Am Runden Tisch: „Kein anklagender Ton gegenüber der Kirche“
Die Kirche kann erleichtert aufatmen. Beim ersten Zusammentreffen des Runden Tisches habe es „überhaupt keinen anklagenden Ton gegenüber der katholischen Kirche gegeben, ganz im Gegenteil.“ Das erklärte Bischof Ackermann gegenüber der Katholischen Nachrichten-Agentur (KNA).
Ackermann ist einer von drei Kirchen- vertretern unter insgesamt 61 Teilnehmern des Runden Tisches (die anderen beiden sind Jesuiten-Privinzial Dartmann sowie Karl Jüsten, der „Leiter des Kommissariats der deutschen Bischöfe – Katholisches Büro in Berlin“).
Jüsten wies im Münchner Kirchenradio die Kritik zurück, dass die Opfer am Runden Tisch nicht ausreichend vertreten seien, zurück.

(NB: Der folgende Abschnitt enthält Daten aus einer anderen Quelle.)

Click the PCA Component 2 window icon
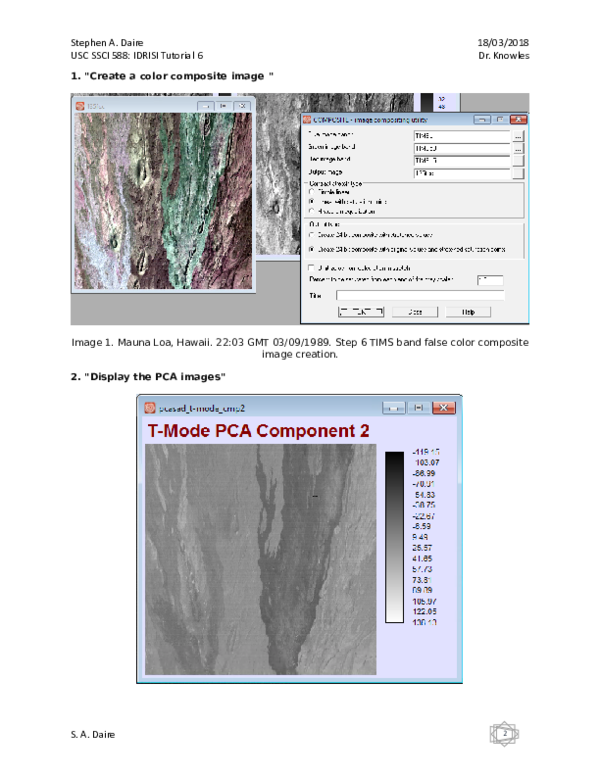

Die anwesenden Opferverbände hätten die Opfer hervorragend vertreten. Ein Tisch müsse damit leben, dass seine Teilnehmerzahl begrenzt ist.

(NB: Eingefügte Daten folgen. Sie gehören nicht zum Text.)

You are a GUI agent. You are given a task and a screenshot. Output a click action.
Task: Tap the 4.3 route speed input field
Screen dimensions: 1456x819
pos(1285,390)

Meines Wissens haben sich keine der hunderten Betroffenen an den Jesuitenschulen bei irgendeinem dieser Opferverbände angemeldet.
Ihnen also auch kein Mandat erteilt. Somit vertreten diese auch meines Erachtens nach nicht die Opfer der Kirche. Folglich waren die Opfer der Kirche am Tisch nicht repräsentiert.
Es gibt einen Artikel bei wikipedia
“Runder Tisch gegen Kindesmissbrauch”
mit einer Liste der 61 Teilnehmer und weiteren Einzelverweisen
DREI KOMMENTARE ZUM THEMA „ZU WENIGE OPFERVERTRETER“
Kommentare aus tagesschau.de, rp-online.de und Kölner-Stadtanzeiger, die sich mit dem Thema beschäftigen, dass am “Runden Tisch gegen Kindesmissbrauch” zu wenige Opfervertreter zur Teilnahme eingeladen wurden:
Zu wenig Opfervertreter, zu viele Juristen
Thomas Schlingmann von der Beratungsstelle „tauwetter“ etwa sagte gegenüber tagesschau.de, am Runden Tisch sei viel zu wenig Fachwissen vertreten, etwa von Seiten der praktischen Beratungsstellen. Dafür herrsche aber ein großes Übergewicht von Politikern und Juristen.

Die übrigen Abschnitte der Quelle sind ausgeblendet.